Memanfaatkan Geo Query dan Date Query di Elasticsearch

Ridwan Fajar 16 Januari 2017

Memanfaatkan Geo Query dan Date Query di Elasticsearch

Kali ini kita akan mencoba melakukan geo query dan date query. Beberapa filter akan digunakan untuk mendapatkan dokumen yang diinginkan berdasarkan geolocation. Selain itu kita juga akan mencoba menyaringnya berdasarkan field bertipe tanggal. Di dalam tutorial ini kamu akan menggunakan data gempa bumi yang ada di Amerika Serikat yang disediakan oleh data.gov.us. Namun data tersebut sudah disesuaikan dengan Elasticsearch dan tinggal diunduh saja.

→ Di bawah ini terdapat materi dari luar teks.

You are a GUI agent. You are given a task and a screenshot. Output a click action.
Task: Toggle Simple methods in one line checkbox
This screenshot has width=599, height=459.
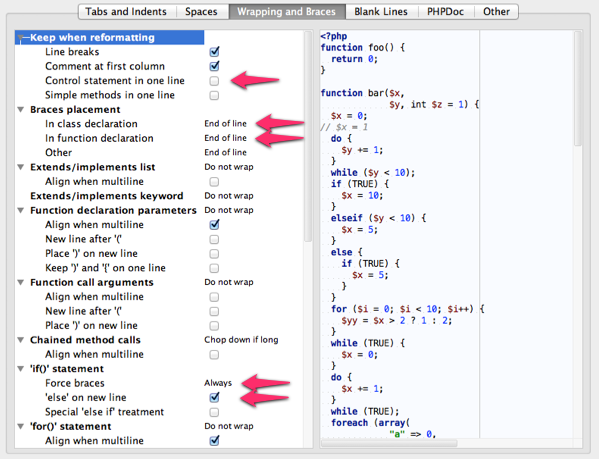click(214, 95)
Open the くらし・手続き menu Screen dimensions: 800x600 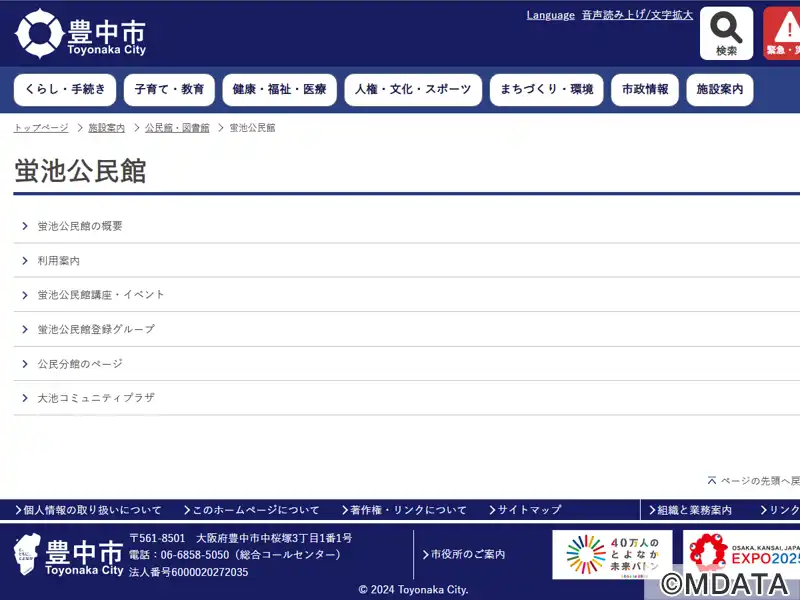coord(65,90)
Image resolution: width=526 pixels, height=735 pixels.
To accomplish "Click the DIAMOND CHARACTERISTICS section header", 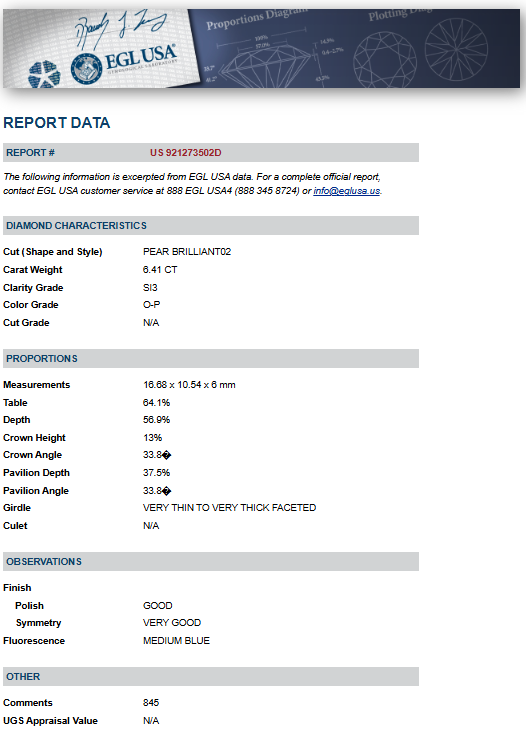I will pos(211,225).
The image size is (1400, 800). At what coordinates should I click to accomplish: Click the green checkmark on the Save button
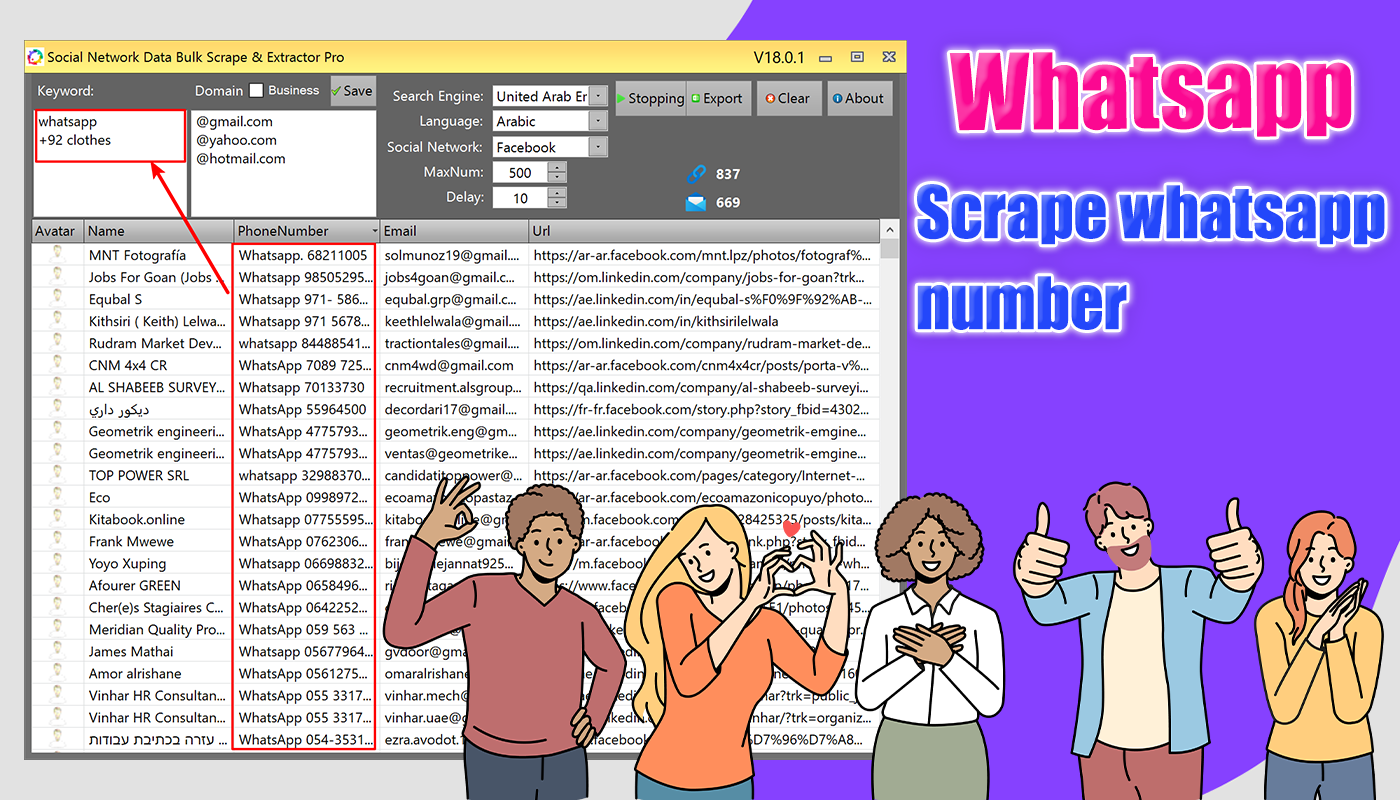tap(337, 90)
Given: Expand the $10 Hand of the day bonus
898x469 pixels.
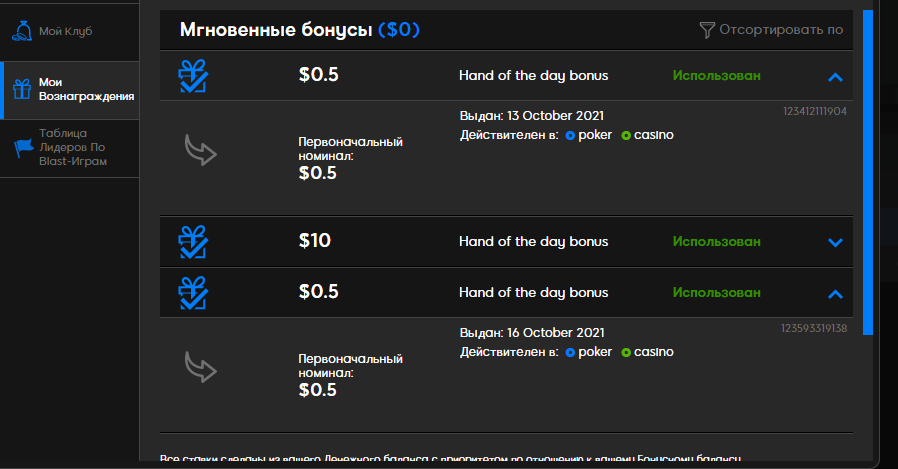Looking at the screenshot, I should [835, 243].
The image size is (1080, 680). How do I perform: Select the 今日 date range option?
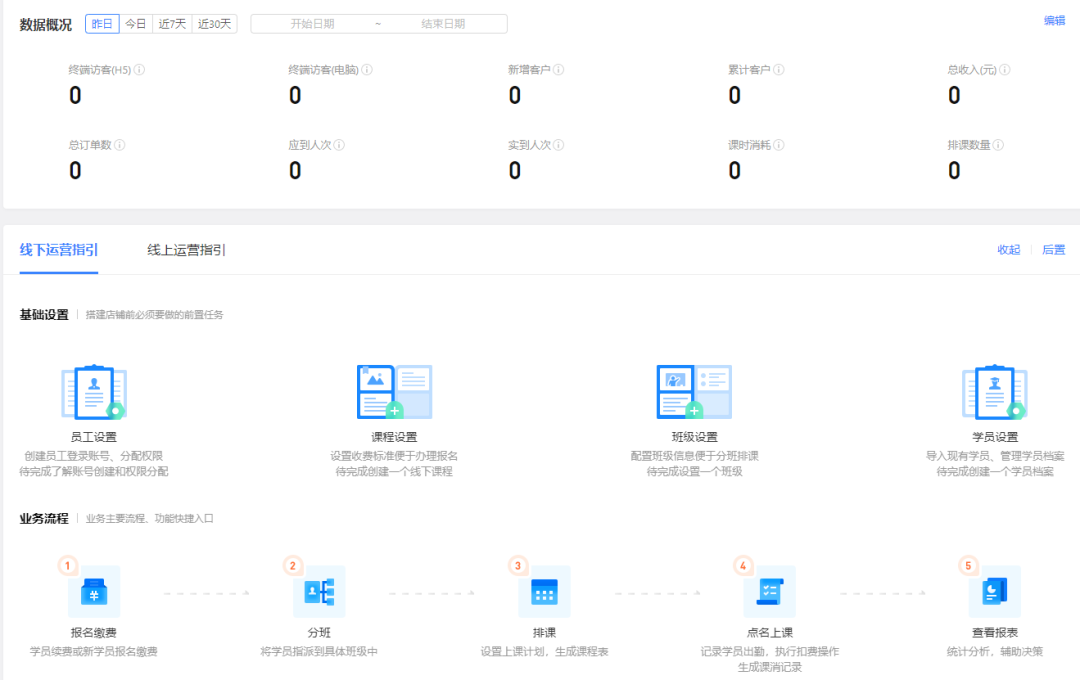click(x=135, y=24)
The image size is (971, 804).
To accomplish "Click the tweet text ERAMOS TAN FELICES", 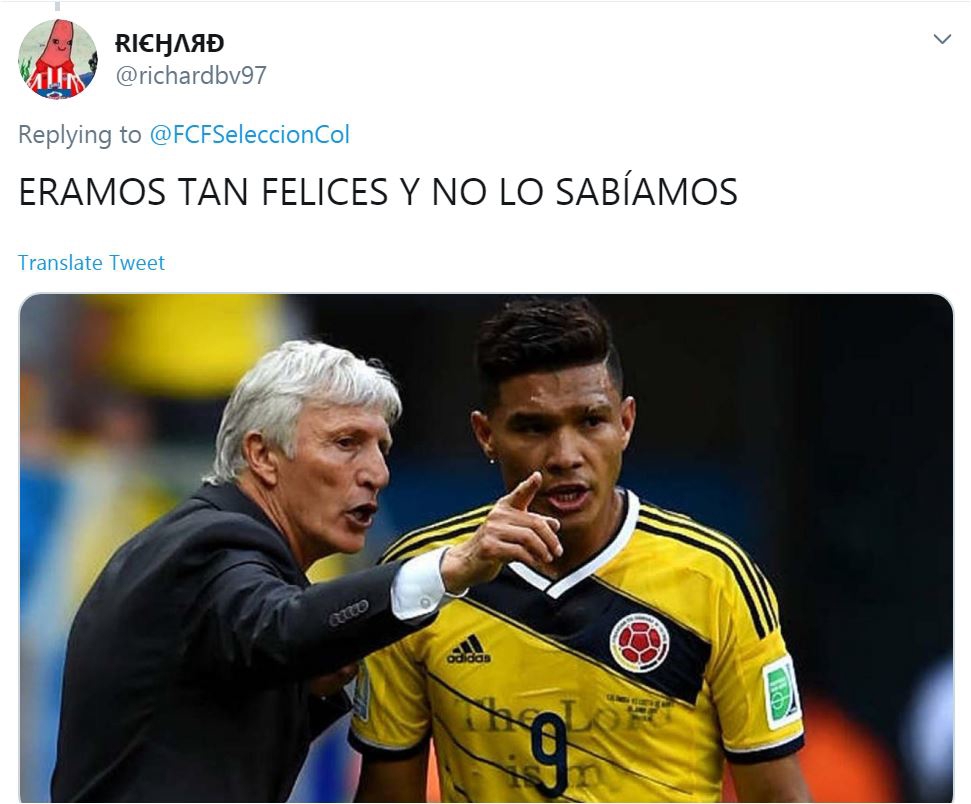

Dengan memahami geo query kamu akan melihat bagaimana Elasticsearch sangat berguna untuk hal spesifik dalam pengolahan data yang memiliki geolocation.

##1. Persiapan

Pertama pasang dulu elasticdump yang akan digunakan untuk memasang mapping dan dataset gempa yang akan digunakan di tutorial ini.

$ npm install elasticdump -g

Lalu download datanya di link berikut ini link menuju earthquake.zip

Kemudian ikuti langkah berikut untuk memulai membuat indeks data gempa di Elasticsearch.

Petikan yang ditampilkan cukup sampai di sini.